Married couples living with their own children younger than 18 are also helping to drive a well-documented increase in income inequality. Compared with all households, they are twice as likely to be in the top 20 percent of income. Their income has increased 59 percent in the past three decades, compared with 44 percent for all households, according to the census.

Now, the article has already explained that fewer people are getting married and that only rich people are getting married. If that is the case, then the truth isn’t that married couples are making more money thereby increasing income disparity. It is that poorer people aren’t getting married, which means that the average wage of married couples is going to go up. The Post seems to have put the horse behind the cart here, missing the point of the very demographic information they are quoting. What is true that the increase in income disparity has increased enough (and one real way that it has increased is that earnings among the lower and middle class have been dropping) that only people riding the crest of the wave feel like they are stable enough to risk getting married.

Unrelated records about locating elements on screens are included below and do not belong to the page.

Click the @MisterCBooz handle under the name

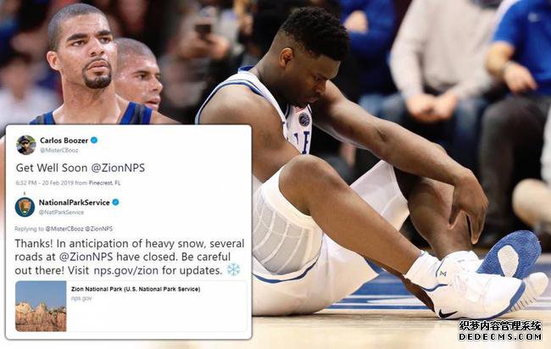59,150
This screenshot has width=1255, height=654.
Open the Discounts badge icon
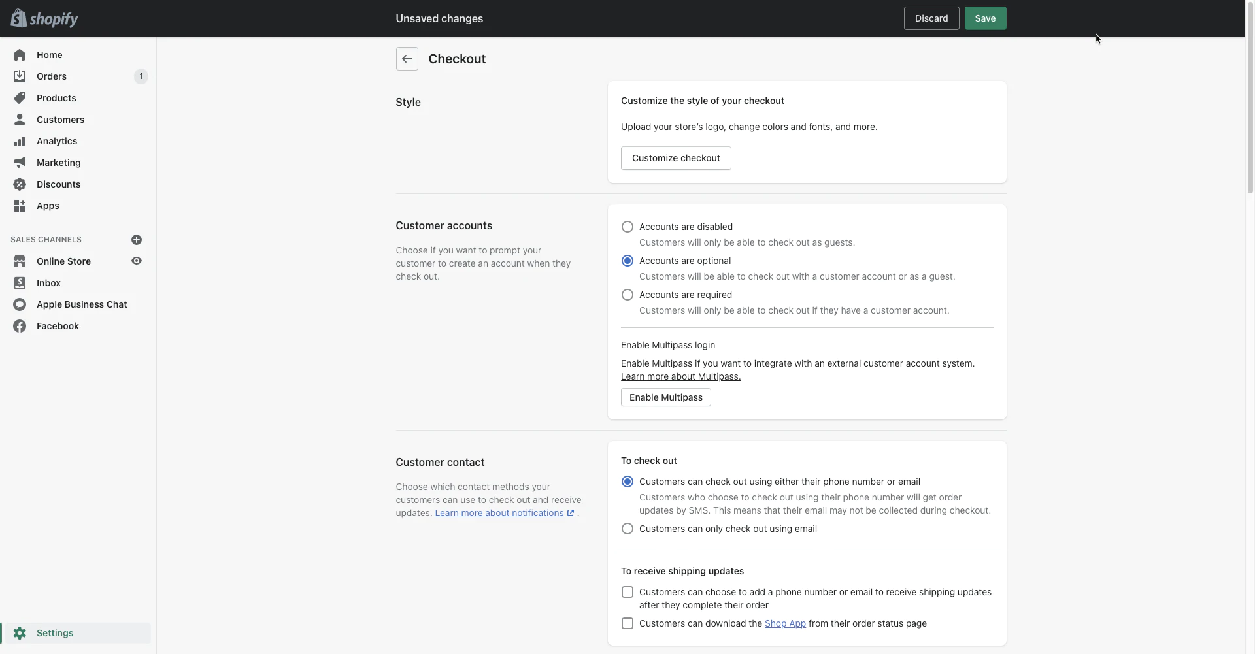click(20, 184)
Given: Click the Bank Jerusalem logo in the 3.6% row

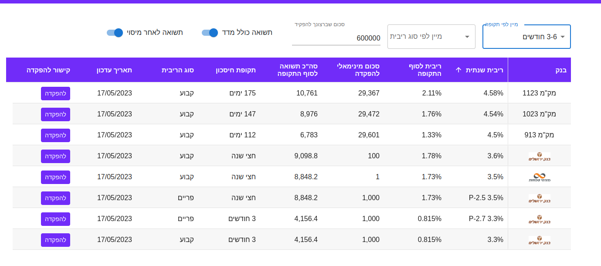Looking at the screenshot, I should tap(539, 157).
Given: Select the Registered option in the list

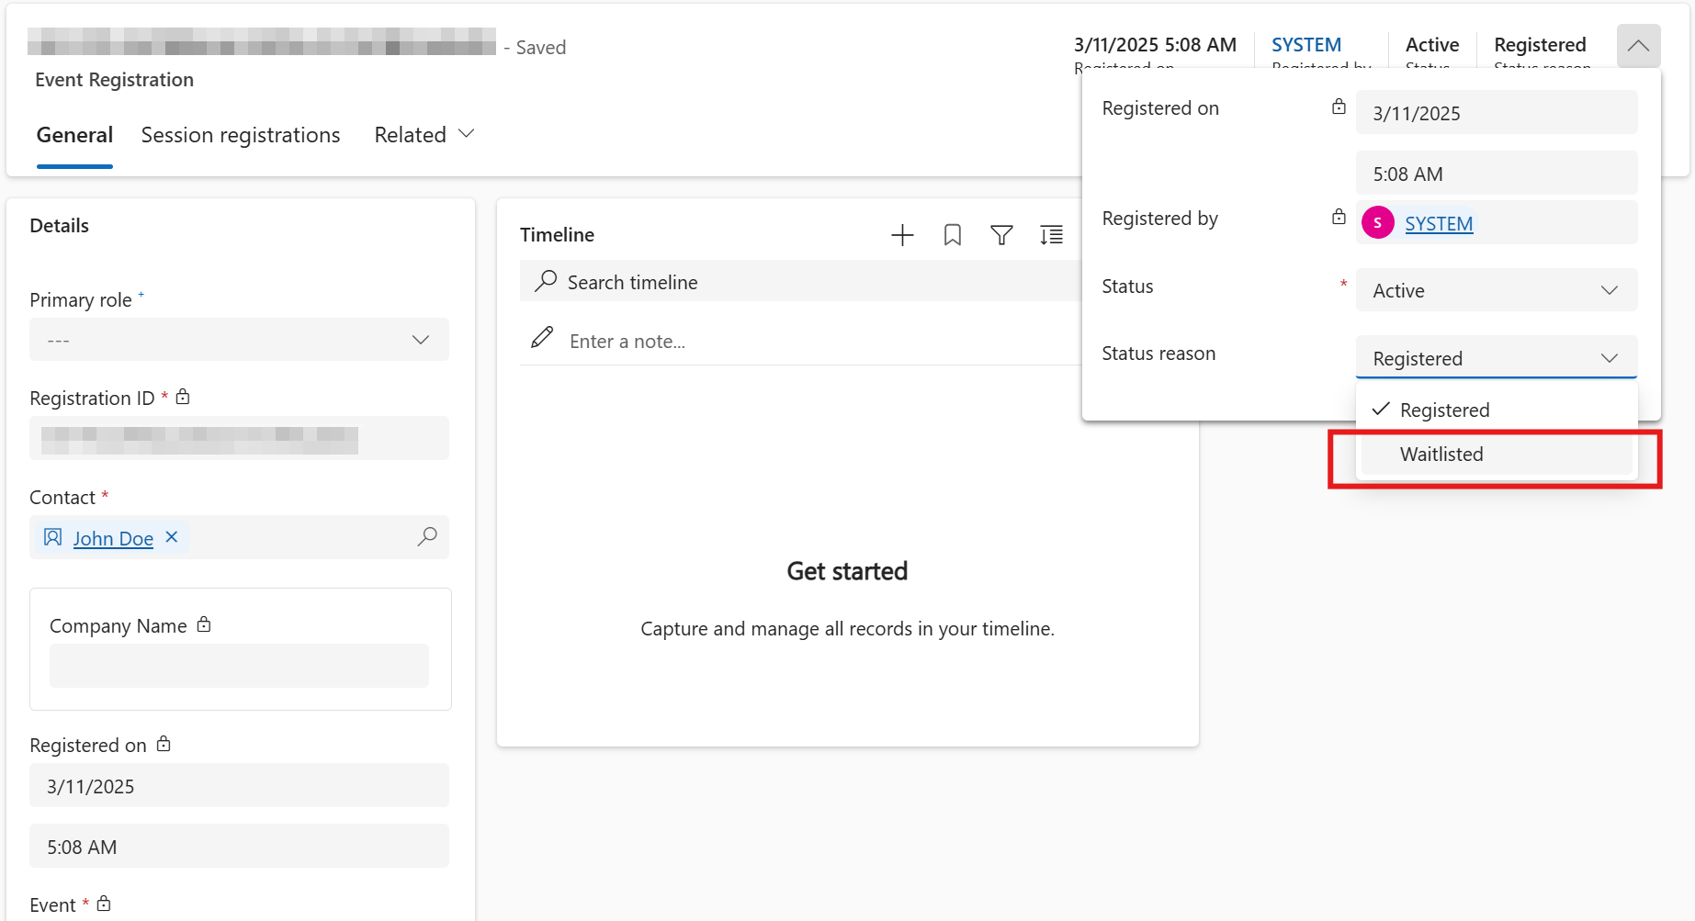Looking at the screenshot, I should coord(1444,410).
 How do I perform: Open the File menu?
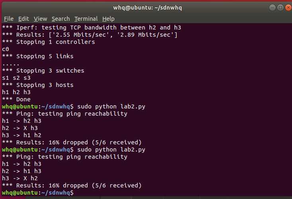(x=9, y=19)
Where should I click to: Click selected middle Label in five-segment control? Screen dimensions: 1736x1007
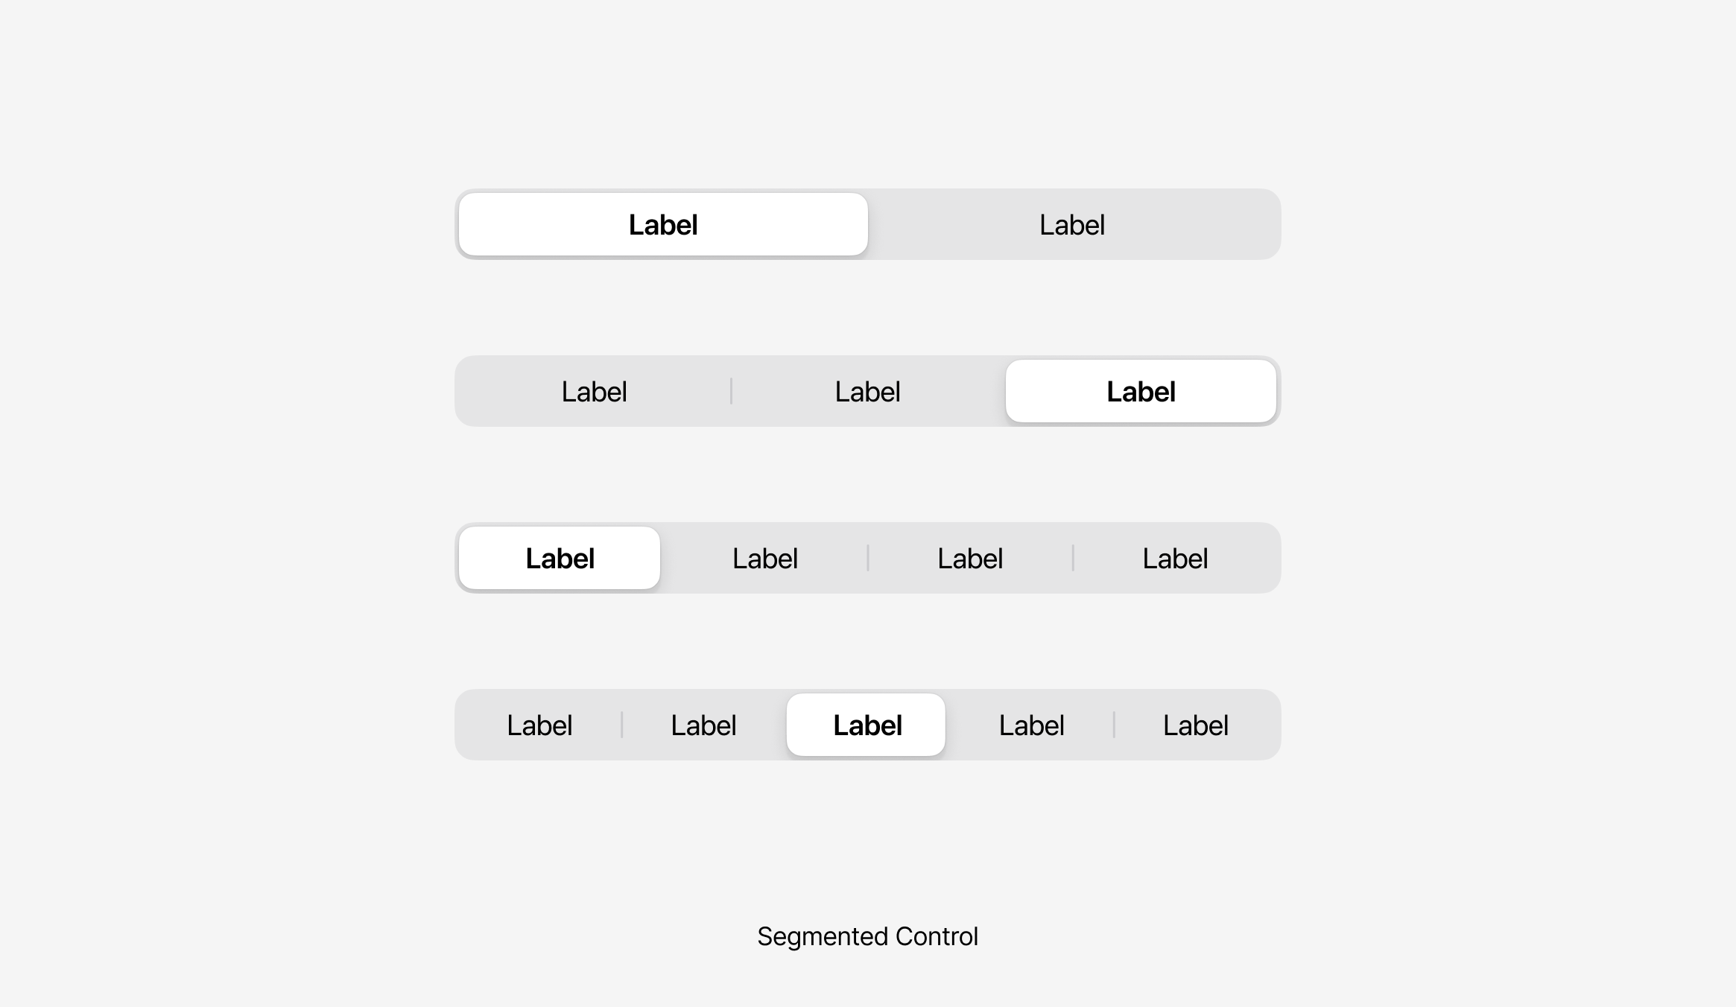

Which I think is probably the largest part of this decline. Stephanie Coontz writes about the changing attitude towards matrimony in her book Marriage, a History: From Obedience to Intimacy, or How Love Conquered Marriage. One things that she highlighted was that the goals behind marriage have substantially changed from being financial partnerships to being love matches. The result is an increasing sense of unhappiness with marriage: if getting together with someone is about true love, rather than ensuring a higher standard of living, then the grounds for complaint are greatly increased. It is easy to measure financial security. But assigning a value to emotional satisfaction is a much harder and more fraught exercise. One that is continually open to ‘the grass is always greener’ syndrome, among other things.

The change that Coonz highlights here is, I think, reflected in the declining lower class marriage rate. Marriage used to be about financial stability. The new perception of marriage is that it is about love and that love is fleeting. While marriage is not expensive, per se, divorce can certainly be and alimony most definitely is. Since marriage is now considered much more transient it make sense that only people who have the financial stability to survive a divorce are getting married.